O Fundo de Desenvolvimento e Defesa Sanitária Animal do Rio Grande do Sul (Fundesa-RS) adiou o início da arrecadação das taxas incidentes sobre a existência de animais declarados na Declaração Anual de Rebanho. A cobrança estava prevista para começar na quarta-feira (15), mas foi suspensa devido a instabilidades técnicas no novo sistema de emissão de boletos.

Foto: Maurílio Fernandes de Oliveira
Segundo o Fundesa-RS, os problemas identificados impedem, neste momento, a operacionalização do processo de arrecadação junto aos produtores rurais.

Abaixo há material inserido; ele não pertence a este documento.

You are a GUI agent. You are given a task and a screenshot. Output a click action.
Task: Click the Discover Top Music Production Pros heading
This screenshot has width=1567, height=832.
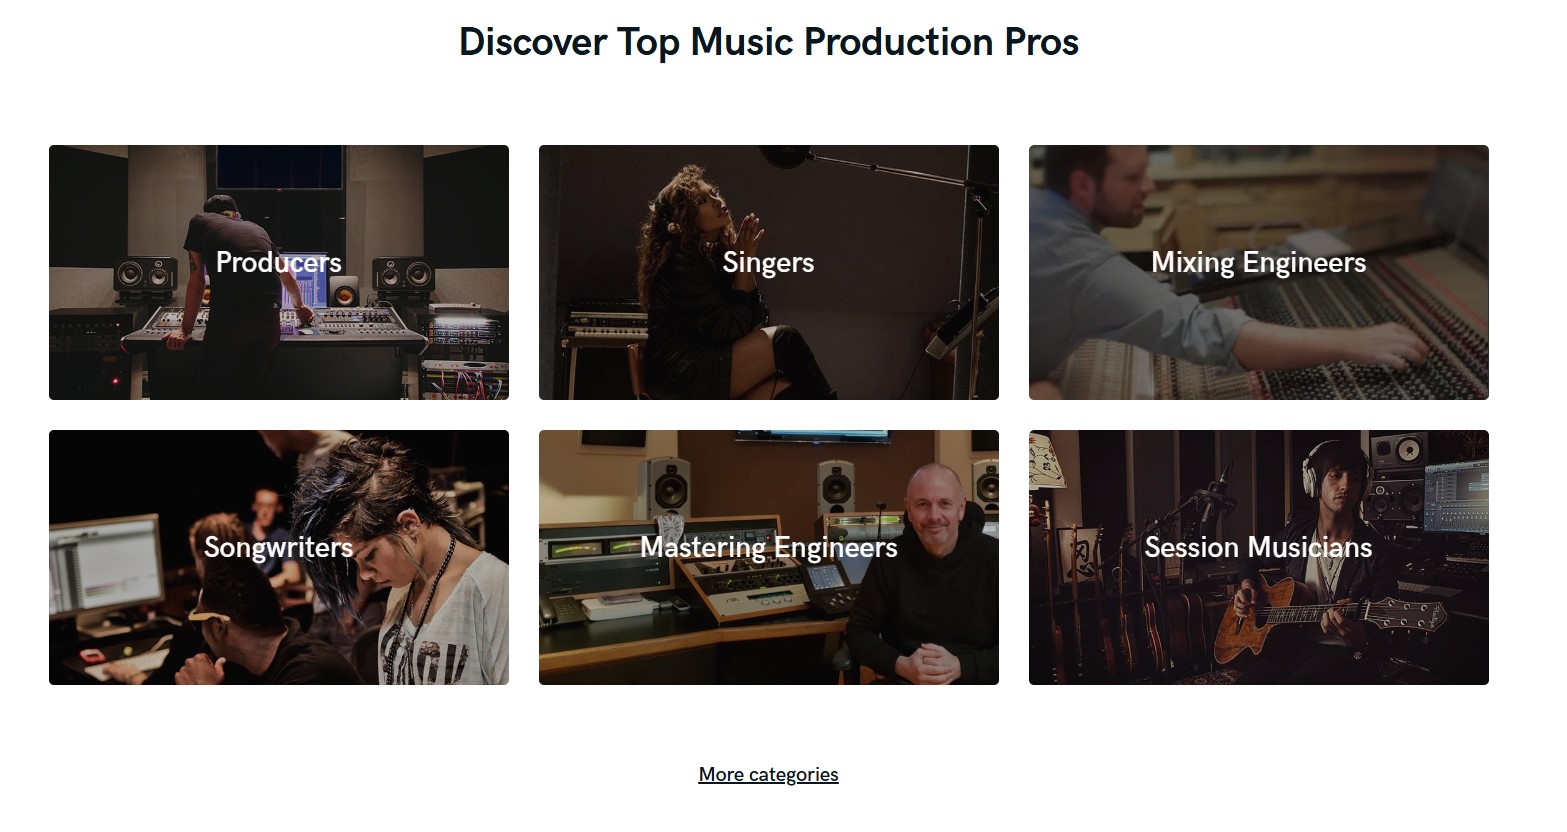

Em nota, o fundo informou que a equipe técnica e os responsáveis pelo processamento das informações fornecidas pela Secretaria da Agricultura, Pecuária, Produção Sustentável e Irrigação (Seapi) trabalham em caráter prioritário para corrigir as inconsistências do sistema.
Nova data ainda não foi definida
De acordo com o Fundesa-RS, o objetivo é restabelecer o funcionamento da plataforma de forma que a arrecadação ocorra com transparência, agilidade e segurança jurídica para os contribuintes.
Até o momento, não foi divulgada uma nova data para o início da cobrança. O fundo informou que o cronograma atualizado será comunicado pelos canais oficiais da instituição e também pelas entidades que integram o Fundesa-RS, assim que o sistema estiver plenamente operacional.